Another "kind-cop" story happened when I worked at the Las Vegas Golden Nugget, (1982-1984). My friend Mateo was going through the divorce wringer and came out with only the clothes on his back. A year later, in a move that he described as; mental masturbation, he scrounged up every cent he could and bought a used Corvette. This selfish pleasure helped him achieve his life-long dream of owning a sports car and zooming it through the desert after work, (5:AM).

DECEMBER 1982, MATEO PULLS UP AT MY CONDO WEARING NOTHING BUT HIS NEW 'VETTE AND A SMILE.



Mateo had weekend custody of his two sons, (three and five). The boys were fascinated by daddy's new toy especially because of the enthusiasm their father had for it at a time when he was riddled with depression. One afternoon, the kids talked him into a joy ride. On the way back from the wilderness, Mateo slowed down to 95MPH. At the city limits, two motorcycle cops chased him down. Mateo pulled over and waited. The officers strode up to the car. Then the boys poked their head through the T-Roof and the older son said, "Look Jimmie, its Ponch and Jon.""CHiPs" WAS A POPULAR TV "DRAMEDY" FROM 1977-1983. THE SHOW STARRED ERIK ESTRADA AS PONCH AND LARRY WILCOX AS JON. IT FEATURED OVER-THE-TOP FREEWAY COLLISIONS, NO ACTUAL VIOLENCE AND PLENTY OF HUMOR.

The approaching officers couldn't hold back their smiles. After all the paperwork checked-out, Mateo was told he was lucky he had cute kids. But if he was ever caught going that fast again, nothing would help him.


Last week I had a "kind-cop" experience of my own. My wife and I took Andrew and two of his friends to play tourist, in Manhattan. We started with window shopping in Greenwich Village. After lunch, we took the subway to Rockefeller Center. Along Fifth Avenue we made several stops including the Nintendo and Apple Stores.THE ALLURE OF RIDING THE SUBWAY HASN'T CHANGED IN 30+ YEARS. GUYS ARE STILL EATING OUT OF TRASHCANS, THERE'S NO SHORTAGE OF FOLKS TALKING TO THEM SELF, MEN IN TRENCH COATS ON SUNNY DAYS WILL ALWAYS LOOK SUSPICIOUS AND VARIOUS RELIGIOUS CULTS AND BEGGARS ARE EVERYWHERE. ON THE POSITIVE SIDE, WE SAW NO RATS, MICE, ROACHES OR OTHER PESTILENCE.

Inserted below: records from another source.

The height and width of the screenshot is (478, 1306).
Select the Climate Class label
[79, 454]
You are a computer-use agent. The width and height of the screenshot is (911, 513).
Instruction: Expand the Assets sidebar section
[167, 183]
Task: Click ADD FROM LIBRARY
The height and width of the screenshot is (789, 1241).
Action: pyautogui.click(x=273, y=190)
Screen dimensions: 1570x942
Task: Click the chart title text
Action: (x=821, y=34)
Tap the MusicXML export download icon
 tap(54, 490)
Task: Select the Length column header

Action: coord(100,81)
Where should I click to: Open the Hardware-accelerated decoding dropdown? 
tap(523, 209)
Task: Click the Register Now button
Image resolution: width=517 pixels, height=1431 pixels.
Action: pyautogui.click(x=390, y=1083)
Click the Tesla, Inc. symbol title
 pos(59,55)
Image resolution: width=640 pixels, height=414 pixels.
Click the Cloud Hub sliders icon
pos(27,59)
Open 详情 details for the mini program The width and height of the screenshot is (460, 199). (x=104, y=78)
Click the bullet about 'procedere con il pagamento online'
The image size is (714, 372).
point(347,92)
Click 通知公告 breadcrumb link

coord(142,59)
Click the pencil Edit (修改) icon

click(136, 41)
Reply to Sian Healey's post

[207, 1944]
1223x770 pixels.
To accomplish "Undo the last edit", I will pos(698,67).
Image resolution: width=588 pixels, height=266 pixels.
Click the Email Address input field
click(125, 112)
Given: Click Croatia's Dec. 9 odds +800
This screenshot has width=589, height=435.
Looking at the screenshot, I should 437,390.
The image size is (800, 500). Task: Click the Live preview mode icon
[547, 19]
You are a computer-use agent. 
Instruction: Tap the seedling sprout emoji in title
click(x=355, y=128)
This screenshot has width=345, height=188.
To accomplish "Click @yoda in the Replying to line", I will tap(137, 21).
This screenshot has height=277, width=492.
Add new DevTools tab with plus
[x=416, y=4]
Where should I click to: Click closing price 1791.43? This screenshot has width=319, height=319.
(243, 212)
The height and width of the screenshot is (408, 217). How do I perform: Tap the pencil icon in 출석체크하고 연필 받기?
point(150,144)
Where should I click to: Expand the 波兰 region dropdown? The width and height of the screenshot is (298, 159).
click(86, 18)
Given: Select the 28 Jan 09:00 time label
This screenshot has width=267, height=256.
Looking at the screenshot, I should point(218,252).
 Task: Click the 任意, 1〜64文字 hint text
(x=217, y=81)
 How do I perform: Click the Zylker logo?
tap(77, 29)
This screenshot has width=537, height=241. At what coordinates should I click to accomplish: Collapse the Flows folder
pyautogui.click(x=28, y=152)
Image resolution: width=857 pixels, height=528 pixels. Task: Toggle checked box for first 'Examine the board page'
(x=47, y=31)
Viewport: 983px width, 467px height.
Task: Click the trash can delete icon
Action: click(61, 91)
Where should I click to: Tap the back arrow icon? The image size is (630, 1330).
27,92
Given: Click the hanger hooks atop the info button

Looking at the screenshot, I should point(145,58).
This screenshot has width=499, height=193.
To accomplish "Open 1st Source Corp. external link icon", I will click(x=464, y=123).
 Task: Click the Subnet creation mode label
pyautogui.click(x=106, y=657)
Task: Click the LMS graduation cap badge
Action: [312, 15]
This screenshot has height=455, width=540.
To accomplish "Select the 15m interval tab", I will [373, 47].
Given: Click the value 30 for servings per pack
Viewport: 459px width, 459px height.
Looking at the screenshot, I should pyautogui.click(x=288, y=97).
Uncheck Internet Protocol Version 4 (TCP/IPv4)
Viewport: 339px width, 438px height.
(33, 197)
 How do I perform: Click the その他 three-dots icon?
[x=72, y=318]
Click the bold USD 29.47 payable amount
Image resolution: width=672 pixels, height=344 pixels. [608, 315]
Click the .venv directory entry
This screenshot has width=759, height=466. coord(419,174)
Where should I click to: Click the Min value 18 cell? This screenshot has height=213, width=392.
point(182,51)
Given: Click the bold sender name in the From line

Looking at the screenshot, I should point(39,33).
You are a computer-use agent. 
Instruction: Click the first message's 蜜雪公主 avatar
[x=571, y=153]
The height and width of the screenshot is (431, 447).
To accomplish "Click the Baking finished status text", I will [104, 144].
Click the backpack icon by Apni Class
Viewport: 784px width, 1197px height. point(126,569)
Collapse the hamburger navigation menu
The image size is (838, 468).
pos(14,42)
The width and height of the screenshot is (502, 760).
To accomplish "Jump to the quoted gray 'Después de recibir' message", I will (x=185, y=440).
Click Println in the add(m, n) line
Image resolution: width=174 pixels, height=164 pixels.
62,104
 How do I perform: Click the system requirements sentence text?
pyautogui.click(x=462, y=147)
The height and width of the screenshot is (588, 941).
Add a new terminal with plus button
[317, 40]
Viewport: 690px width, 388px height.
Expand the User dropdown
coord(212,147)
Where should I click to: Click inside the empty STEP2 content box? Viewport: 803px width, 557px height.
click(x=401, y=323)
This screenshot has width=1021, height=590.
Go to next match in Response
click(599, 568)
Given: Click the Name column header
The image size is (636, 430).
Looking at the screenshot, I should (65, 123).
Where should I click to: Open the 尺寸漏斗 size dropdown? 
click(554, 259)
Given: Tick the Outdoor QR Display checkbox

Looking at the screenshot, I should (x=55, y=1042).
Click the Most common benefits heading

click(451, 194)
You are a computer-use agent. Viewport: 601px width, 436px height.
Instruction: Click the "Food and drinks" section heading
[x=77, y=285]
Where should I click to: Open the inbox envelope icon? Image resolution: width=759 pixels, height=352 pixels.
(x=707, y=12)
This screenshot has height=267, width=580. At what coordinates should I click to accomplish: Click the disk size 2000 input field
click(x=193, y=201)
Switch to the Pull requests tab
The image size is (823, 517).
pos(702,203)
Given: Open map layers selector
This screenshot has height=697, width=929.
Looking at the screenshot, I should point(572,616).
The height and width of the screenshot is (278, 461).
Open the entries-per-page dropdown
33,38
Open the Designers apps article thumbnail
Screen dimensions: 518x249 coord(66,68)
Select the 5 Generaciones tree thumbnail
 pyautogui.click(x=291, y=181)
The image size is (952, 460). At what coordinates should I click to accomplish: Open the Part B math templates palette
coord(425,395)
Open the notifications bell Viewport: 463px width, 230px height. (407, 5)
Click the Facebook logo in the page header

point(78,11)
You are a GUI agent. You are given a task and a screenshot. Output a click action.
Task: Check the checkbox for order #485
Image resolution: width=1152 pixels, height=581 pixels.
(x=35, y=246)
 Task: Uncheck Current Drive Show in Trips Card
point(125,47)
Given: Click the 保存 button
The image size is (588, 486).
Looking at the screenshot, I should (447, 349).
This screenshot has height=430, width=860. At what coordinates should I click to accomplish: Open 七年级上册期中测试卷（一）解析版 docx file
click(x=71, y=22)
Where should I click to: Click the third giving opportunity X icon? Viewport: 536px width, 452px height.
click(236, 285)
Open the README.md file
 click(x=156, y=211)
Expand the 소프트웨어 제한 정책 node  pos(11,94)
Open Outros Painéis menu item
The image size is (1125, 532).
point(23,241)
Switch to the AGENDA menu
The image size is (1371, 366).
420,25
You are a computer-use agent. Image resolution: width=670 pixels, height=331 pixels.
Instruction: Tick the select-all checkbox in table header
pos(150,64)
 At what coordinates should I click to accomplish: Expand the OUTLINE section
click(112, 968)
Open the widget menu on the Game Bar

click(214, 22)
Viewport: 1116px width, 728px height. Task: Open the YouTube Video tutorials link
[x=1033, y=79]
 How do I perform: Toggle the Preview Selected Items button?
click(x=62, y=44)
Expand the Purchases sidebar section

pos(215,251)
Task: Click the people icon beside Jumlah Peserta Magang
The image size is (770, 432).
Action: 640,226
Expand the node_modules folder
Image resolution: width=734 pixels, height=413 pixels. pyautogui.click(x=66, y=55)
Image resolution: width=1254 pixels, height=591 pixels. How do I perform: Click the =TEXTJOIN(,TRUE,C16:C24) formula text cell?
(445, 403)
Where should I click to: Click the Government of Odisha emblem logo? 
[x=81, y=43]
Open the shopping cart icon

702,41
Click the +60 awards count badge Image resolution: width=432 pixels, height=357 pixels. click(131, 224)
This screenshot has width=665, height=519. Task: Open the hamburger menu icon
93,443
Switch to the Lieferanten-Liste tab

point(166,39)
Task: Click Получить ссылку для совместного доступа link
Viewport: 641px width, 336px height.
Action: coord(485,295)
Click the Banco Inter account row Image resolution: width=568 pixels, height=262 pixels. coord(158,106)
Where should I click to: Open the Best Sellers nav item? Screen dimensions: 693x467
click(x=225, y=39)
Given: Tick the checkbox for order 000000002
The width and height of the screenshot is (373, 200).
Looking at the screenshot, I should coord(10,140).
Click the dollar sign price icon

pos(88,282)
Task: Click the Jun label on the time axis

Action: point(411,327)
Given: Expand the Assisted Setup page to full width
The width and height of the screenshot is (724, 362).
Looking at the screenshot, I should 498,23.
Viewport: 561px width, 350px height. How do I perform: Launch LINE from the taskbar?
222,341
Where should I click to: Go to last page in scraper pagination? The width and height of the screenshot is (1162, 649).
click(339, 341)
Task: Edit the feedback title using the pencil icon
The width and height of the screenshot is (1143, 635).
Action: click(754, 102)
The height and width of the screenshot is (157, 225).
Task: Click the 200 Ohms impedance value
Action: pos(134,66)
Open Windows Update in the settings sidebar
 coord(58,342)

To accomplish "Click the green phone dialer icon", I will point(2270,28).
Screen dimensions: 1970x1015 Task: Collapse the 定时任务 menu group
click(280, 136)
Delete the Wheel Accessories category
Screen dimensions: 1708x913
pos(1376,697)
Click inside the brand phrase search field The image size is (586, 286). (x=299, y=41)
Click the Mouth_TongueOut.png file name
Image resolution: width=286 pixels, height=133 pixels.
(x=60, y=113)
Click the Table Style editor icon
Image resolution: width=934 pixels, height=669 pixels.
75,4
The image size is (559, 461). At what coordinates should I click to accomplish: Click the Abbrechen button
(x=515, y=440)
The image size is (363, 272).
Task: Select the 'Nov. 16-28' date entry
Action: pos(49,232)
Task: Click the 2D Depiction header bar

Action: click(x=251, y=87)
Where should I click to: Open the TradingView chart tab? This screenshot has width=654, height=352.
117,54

Rush hour was over when we re-traced our steps back to the car. We decided to swing by Ground Zero on our way to Little Italy. After we paid our respects, we were going north on the Westside Drive. I ran through a yellow light, side by side with a taxi on my left. A half-block up, there was an unexpected traffic light and two policemen. I found myself in a right turn only lane and blocked by the cab. I was forced to make the right. While turning, I read the Brooklyn Battery Tunnel sign. I saw a third cop, a sergeant and pulled over. I called out ti him, "I don't want to go to Brooklyn." The sergeant smirked, "Nobody does." The other two policemen came over and one said, "If you didn't want to go in the tunnel, you should have gone straight." I said, "I was in a right turn only lane." He said, "We wouldn't have stopped you." The other cop said, "Well, you can't stay here." I joked, "Could you help me back out?" And they did. One went back onto the Westside Drive and held up traffic. The other officer guided me from the back and the sergeant remained at my side and orchestrated the whole move...very cool.


So whether its Veteran's Day or not...regardless of your politics, never forget there are dedicated individuals serving us around the world and around the corner. They are doing a job that few of us could ever imagine our self doing...so please appreciate their work and remember that they are people too.

2 comments:

Anonymous said...

Cliff Claven and his squeaky shoes would be proud. Great blog...I'll check through your archives when I get the chance...thanks. --- TB of the PITTS

Sol said...

Reminds me of the time I was stopped by a cop as I was going down West End Ave, the through street that runs inbetween the bay and the Ventnor Shopping Plaza. "Ofiicer", I said. "You know I wasn't speeding." ( the limit is 35MPH as one approaches Dorset Ave ) "I know", he said. "One of your headlamps is out". He kicked the fender on that particular side of the car and with a hearty ' Good night, young man, drive carefully,' he let me go on my merry old way. There was no ticket.